Exercise details: When you reach the records, transcribe all of them exactly.

════════════════════

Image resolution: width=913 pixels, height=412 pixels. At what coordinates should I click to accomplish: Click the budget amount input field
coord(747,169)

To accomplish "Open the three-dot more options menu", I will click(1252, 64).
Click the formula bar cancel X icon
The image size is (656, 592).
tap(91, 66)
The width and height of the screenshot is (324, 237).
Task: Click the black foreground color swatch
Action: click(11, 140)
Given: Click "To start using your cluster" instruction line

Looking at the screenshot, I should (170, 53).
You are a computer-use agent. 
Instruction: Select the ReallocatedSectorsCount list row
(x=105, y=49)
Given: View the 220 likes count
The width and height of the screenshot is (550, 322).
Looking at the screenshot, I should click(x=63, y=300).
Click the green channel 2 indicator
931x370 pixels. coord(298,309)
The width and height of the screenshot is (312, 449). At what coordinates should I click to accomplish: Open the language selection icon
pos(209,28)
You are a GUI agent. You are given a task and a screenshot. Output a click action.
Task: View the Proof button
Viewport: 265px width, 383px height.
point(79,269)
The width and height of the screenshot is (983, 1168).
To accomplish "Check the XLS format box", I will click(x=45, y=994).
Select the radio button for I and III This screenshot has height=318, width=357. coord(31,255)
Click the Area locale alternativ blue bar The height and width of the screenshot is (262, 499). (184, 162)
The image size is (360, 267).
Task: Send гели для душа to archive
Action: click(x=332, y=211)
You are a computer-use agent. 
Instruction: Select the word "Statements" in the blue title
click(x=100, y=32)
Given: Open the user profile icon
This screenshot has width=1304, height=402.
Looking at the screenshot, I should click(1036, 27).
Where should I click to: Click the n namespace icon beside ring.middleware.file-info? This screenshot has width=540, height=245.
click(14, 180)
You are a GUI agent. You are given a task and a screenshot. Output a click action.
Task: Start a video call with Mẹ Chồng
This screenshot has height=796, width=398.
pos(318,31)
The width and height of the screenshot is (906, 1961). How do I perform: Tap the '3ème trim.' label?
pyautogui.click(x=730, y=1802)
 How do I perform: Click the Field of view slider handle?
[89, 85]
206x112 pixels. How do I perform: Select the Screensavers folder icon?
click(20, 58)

════════════════════

Written response:
Image resolution: width=913 pixels, height=412 pixels. At what coordinates should I click to accomplish: Click the budget amount input field
coord(747,169)

To accomplish "Open the three-dot more options menu", I will click(1252, 64).
Click the formula bar cancel X icon
The image size is (656, 592).
tap(91, 66)
The width and height of the screenshot is (324, 237).
Task: Click the black foreground color swatch
Action: click(11, 140)
Given: Click "To start using your cluster" instruction line

Looking at the screenshot, I should (170, 53).
You are a computer-use agent. 
Instruction: Select the ReallocatedSectorsCount list row
(x=105, y=49)
Given: View the 220 likes count
The width and height of the screenshot is (550, 322).
Looking at the screenshot, I should click(x=63, y=300).
Click the green channel 2 indicator
931x370 pixels. coord(298,309)
The width and height of the screenshot is (312, 449). At what coordinates should I click to accomplish: Open the language selection icon
pos(209,28)
You are a GUI agent. You are given a task and a screenshot. Output a click action.
Task: View the Proof button
Viewport: 265px width, 383px height.
point(79,269)
The width and height of the screenshot is (983, 1168).
To accomplish "Check the XLS format box", I will click(x=45, y=994).
Select the radio button for I and III This screenshot has height=318, width=357. coord(31,255)
Click the Area locale alternativ blue bar The height and width of the screenshot is (262, 499). (184, 162)
The image size is (360, 267).
Task: Send гели для душа to archive
Action: click(x=332, y=211)
You are a computer-use agent. 
Instruction: Select the word "Statements" in the blue title
click(x=100, y=32)
Given: Open the user profile icon
This screenshot has width=1304, height=402.
Looking at the screenshot, I should click(1036, 27).
Where should I click to: Click the n namespace icon beside ring.middleware.file-info? This screenshot has width=540, height=245.
click(14, 180)
You are a GUI agent. You are given a task and a screenshot. Output a click action.
Task: Start a video call with Mẹ Chồng
This screenshot has height=796, width=398.
pos(318,31)
The width and height of the screenshot is (906, 1961). How do I perform: Tap the '3ème trim.' label?
pyautogui.click(x=730, y=1802)
 How do I perform: Click the Field of view slider handle?
[89, 85]
206x112 pixels. How do I perform: Select the Screensavers folder icon?
click(20, 58)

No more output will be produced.